Text excerpt:
────────

The house is so quiet now
The vacuum cleaner sulks in the corner closet,
Its bag limp as a stopped lung, its mouth
Grinning into the floor, maybe at my
Slovenly life, my dog-dead youth.
I’ve lived this way long enough,
But when my old woman died her soul
Went into that vacuum cleaner, and I can’t bear
To see the bag swell like a belly, eating the dust
And the woolen mice, and begin to howl
Because there is old filth everywhere
She used to crawl, in the corner and under the stair.
I know now how life is cheap as dirt,
And still the hungry, angry heart
Hangs on and howls, biting at air.
Howard Nemerov: A Brief Biography
Born in 1920 in New York City, Howard Nemerov lived his early life in the city and attended the exclusive Fieldston School — where he was a fine student and an excellent athlete — before matriculating at Harvard. After graduating from Harvard in 1941, Nemerov enlisted in the Royal Canadian Air Force, then in the Eighth U.S. Army Air Force in England. He was discharged in 1945.

────────

Data shown:

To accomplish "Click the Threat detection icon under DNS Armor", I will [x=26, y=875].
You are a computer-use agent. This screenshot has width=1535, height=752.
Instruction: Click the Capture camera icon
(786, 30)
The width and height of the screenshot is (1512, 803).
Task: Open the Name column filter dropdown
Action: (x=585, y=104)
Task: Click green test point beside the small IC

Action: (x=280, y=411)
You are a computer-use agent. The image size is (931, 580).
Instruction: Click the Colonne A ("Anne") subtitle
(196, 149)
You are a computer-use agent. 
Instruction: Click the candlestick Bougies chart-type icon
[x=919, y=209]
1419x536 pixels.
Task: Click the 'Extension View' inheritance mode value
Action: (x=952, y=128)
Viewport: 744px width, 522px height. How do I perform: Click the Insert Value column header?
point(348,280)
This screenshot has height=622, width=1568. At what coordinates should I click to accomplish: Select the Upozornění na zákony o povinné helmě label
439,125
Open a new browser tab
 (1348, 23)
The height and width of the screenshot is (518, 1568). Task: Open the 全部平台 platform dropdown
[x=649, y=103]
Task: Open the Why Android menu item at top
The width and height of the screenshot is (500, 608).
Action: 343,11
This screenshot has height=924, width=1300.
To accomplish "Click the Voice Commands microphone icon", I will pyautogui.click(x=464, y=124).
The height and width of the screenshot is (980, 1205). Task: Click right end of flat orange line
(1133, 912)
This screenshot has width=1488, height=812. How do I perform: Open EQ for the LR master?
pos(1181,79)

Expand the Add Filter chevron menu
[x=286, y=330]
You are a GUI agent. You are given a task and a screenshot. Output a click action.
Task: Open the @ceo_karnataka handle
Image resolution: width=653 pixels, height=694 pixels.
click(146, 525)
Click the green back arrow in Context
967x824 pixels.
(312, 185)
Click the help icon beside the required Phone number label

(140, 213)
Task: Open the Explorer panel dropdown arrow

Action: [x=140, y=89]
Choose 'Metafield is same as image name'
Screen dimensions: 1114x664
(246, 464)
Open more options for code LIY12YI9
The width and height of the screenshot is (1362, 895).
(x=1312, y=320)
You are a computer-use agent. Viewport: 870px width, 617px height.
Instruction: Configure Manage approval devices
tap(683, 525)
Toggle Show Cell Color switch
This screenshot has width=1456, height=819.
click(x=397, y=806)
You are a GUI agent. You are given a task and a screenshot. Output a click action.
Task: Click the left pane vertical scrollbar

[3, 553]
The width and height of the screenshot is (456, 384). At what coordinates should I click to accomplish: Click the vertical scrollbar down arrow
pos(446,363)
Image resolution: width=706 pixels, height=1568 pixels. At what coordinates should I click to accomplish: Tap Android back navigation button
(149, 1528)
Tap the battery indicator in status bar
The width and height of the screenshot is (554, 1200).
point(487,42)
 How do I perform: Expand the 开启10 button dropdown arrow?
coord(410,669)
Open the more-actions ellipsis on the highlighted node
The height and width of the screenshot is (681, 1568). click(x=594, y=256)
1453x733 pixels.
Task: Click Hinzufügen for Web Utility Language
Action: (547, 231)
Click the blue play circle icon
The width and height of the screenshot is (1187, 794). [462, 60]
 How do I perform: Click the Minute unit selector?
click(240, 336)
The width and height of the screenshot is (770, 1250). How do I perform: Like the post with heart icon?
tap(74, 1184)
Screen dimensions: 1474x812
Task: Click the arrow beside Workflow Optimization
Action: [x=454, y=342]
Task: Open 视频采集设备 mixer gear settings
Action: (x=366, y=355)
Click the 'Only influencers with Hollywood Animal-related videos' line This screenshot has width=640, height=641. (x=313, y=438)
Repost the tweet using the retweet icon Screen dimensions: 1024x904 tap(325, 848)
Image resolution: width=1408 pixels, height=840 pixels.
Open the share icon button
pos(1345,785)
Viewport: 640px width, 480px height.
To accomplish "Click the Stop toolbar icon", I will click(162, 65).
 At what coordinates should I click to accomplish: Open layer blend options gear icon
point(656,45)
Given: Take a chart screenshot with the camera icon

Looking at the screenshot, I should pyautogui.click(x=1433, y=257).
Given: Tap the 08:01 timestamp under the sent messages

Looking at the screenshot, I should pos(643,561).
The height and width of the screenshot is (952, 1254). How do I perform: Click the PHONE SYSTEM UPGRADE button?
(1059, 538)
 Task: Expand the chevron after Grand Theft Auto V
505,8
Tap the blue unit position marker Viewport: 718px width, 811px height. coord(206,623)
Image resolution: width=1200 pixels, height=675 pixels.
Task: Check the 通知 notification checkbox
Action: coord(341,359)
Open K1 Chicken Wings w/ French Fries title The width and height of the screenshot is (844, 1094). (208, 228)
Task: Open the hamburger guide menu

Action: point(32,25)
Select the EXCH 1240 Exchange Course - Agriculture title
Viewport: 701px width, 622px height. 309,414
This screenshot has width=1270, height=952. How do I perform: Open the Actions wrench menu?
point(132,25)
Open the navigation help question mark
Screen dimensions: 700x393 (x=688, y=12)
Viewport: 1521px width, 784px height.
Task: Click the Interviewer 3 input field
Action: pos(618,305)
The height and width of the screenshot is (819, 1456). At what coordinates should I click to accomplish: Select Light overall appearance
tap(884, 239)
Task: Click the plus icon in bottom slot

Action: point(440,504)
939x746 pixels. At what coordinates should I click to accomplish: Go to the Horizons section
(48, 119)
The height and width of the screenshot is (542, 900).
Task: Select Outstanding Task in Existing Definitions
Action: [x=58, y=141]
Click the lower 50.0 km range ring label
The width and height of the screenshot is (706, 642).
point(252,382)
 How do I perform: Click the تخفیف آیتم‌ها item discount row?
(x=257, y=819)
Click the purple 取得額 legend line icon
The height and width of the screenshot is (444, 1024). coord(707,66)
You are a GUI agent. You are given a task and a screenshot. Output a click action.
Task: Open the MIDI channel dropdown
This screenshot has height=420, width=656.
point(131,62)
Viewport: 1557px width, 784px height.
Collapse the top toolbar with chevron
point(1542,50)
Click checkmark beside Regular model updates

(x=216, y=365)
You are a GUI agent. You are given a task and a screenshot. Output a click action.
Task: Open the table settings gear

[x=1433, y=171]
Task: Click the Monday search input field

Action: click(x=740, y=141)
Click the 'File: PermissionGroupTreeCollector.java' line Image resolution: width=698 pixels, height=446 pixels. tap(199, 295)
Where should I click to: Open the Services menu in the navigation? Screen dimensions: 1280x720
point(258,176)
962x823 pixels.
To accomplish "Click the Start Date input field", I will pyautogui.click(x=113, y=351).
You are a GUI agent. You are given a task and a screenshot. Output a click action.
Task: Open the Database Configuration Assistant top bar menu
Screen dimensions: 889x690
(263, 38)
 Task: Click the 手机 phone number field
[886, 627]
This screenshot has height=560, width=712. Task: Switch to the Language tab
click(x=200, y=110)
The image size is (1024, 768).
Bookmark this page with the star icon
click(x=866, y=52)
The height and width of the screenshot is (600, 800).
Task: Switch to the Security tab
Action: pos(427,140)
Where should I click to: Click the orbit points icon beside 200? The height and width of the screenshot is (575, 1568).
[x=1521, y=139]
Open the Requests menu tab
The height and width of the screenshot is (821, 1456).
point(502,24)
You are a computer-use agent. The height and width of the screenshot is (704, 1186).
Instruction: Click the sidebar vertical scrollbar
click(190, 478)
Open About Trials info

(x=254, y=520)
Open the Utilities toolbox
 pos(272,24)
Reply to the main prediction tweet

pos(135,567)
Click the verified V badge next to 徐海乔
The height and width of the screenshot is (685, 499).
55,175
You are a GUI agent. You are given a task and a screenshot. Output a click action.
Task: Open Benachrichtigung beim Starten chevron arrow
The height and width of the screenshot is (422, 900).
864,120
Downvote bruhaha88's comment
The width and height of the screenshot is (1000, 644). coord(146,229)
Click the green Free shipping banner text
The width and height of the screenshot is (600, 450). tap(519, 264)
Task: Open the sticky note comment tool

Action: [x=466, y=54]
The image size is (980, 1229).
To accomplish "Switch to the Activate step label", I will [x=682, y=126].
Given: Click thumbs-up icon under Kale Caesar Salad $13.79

────────

What is asked:
a - Which years appear in the Howard Nemerov text?
b - Can you carry on the Howard Nemerov text from the point where it stops?

Responses for each task:
a - 1920, 1941, 1945

b -
Immediately after the war, Nemerov and his English wife lived in New York City, where Nemerov wrote The Image and the Law, his first collection of poems, but they soon found themselves in need of money and Nemerov took a job teaching English at Hamilton College in upstate New York. In 1948, Nemerov left Hamilton and began teaching at Bennington College in Vermont, where he stayed until 1966, at which point he moved to Brandeis University near Boston. In 1969, Nemerov began teaching at Washington University in St. Louis and made St. Louis his home for much of the rest of his life.
By 1948, Nemerov had begun writing in earnest. After The Image and the Law in 1947, he published a novel, The Melodramatists, in 1949, and then Guide to the Ruins, the collection in which “The Phoenix” appears, in 1950. Over the next decades, Nemerov continued to teach, write poetry, fiction, and criticism, and to win the respect of his peers. He has won numerous prizes, grants, and fellowships, most notably the Consultancy in Poetry at the Library of Congress in 1963-1964, a Guggenheim Fellowship in 1968-69, an Academy of American Poets Fellowship in 1970, election to the American Academy of Arts and Letters in 1976, and the Pulitzer Prize for his Collected Poems of Howard Nemerov in 1978. In 1988, he was named Poet Laureate of the United States. Nemerov died in 1991.
Introduction of Poem “The Vacuum”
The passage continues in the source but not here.